Filtering Null Values

Weaviate can filter by null state when null-state indexing is enabled.

from weaviate.classes.config import Configure
from weaviate.classes.query import Filter

inverted_index_config = Configure.inverted_index(
    index_null_state=True,
    index_property_length=True
)

missing_country = Filter.by_property("country").is_none(True)
has_country = Filter.by_property("country").is_none(False)
empty_tags = Filter.by_property("tags", length=True).equal(0)

This is useful for cleanup workflows, quality checks, and retrieval systems that need to include or exclude documents with incomplete metadata.

Filters With Hybrid Search

Metadata filters are not limited to pure vector search.

They can also be used with hybrid search, where keyword and vector signals are combined. In that case, filters still constrain which objects are eligible, while the retrieval method determines how eligible objects are scored and ranked.

Performance Trade-Offs

Metadata filtering improves relevance and access control, but it is not free.

Indexes must be maintained during ingestion. Extra index options such as null-state, property-length, and timestamp indexing add overhead. Highly selective filters can also create harder vector-search patterns, especially when the filter does not align with vector similarity.

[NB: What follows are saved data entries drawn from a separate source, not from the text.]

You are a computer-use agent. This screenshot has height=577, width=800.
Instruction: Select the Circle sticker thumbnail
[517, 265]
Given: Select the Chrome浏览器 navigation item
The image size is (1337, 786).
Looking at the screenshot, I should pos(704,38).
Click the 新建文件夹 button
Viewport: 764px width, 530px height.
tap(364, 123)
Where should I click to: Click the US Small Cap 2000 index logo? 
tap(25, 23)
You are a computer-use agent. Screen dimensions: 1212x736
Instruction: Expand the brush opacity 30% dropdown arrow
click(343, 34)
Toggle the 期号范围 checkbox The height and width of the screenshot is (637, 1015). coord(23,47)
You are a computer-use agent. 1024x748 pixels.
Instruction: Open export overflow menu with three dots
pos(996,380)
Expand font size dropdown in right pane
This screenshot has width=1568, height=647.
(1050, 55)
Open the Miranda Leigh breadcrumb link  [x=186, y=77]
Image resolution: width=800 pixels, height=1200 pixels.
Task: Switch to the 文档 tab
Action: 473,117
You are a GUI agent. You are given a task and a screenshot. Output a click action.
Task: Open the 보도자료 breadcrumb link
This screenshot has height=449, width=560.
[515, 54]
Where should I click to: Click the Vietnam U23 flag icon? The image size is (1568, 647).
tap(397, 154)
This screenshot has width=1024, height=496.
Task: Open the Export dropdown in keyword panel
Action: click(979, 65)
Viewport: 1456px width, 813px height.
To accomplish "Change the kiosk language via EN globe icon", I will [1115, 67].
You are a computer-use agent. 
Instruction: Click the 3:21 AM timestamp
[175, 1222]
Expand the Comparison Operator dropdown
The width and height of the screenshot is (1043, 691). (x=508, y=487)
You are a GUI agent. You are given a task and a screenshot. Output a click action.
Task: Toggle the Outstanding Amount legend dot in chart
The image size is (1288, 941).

That is why filter strategy, schema design, and realistic benchmark queries matter.

Common Mistakes

Assuming filtered vector search is the same as post-filtering top-k results.
Filtering on fields that were not designed as metadata.
Vectorizing internal metadata that should only be filterable.
Forgetting to enable null-state or property-length indexing when needed.
Using very broad or very sparse filter fields without testing performance.
Ignoring access-control fields in multi-tenant retrieval systems.

Best Practices

Design filter fields before ingestion.
Keep semantic content and structured metadata separate.
Enable only the extra index options your application needs.
Use explicit tenant, role, and visibility fields for permission filters.
Benchmark filters that match small, medium, and large candidate sets.
Test filters with vector search and hybrid search, not only fetch queries.
Monitor latency when filters are highly selective or poorly correlated with queries.

Summary

Weaviate metadata filtering works by using the inverted index to build an allow list and then applying that allow list during vector, keyword, or hybrid retrieval.

This lets Weaviate combine semantic similarity with structured constraints such as tenant, product, region, role, status, date, numeric ranges, null state, and property length.

The practical result is filtered vector search that can be both relevant and controlled, as long as the schema, indexes, and filter strategy are designed for the application’s real query patterns.